(a) Let $(X, \mathcal{F}, \nu)$ be a probability space. State the definition of the space $\mathbb{L}^{2}(X, \mathcal{F}, \nu)$. Show that it is a Hilbert space.

(b) Give an example of two real random variables $Z_{1}, Z_{2}$ that are not independent and yet have the same law.

(c) Let $Z_{1}, \ldots, Z_{n}$ be $n$ random variables distributed uniformly on $[0,1]$. Let $\lambda$ be the Lebesgue measure on the interval $[0,1]$, and let $\mathcal{B}$ be the Borel $\sigma$-algebra. Consider the expression

$$D(f):=\operatorname{Var}\left[\frac{1}{n}\left(f\left(Z_{1}\right)+\ldots+f\left(Z_{n}\right)\right)-\int_{[0,1]} f d \lambda\right]$$

where Var denotes the variance and $f \in \mathbb{L}^{2}([0,1], \mathcal{B}, \lambda)$.
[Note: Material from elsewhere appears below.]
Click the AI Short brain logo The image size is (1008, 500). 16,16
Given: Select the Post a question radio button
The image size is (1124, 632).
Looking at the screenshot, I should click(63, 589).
Assume that $Z_{1}, \ldots, Z_{n}$ are pairwise independent. Compute $D(f)$ in terms of the variance $\operatorname{Var}(f):=\operatorname{Var}\left(f\left(Z_{1}\right)\right)$.

(d) Now we no longer assume that $Z_{1}, \ldots, Z_{n}$ are pairwise independent. Show that

$$\sup D(f) \geqslant \frac{1}{n},$$

where the supremum ranges over functions $f \in \mathbb{L}^{2}([0,1], \mathcal{B}, \lambda)$ such that $\|f\|_{2}=1$ and $\int_{[0,1]} f d \lambda=0$.

[Hint: you may wish to compute $D\left(f_{p, q}\right)$ for the family of functions $f_{p, q}=\sqrt{\frac{k}{2}}\left(1_{I_{p}}-1_{I_{q}}\right)$ where $1 \leqslant p, q \leqslant k, I_{j}=\left[\frac{j}{k}, \frac{j+1}{k}\right)$ and $1_{A}$ denotes the indicator function of the subset $\left.A .\right]$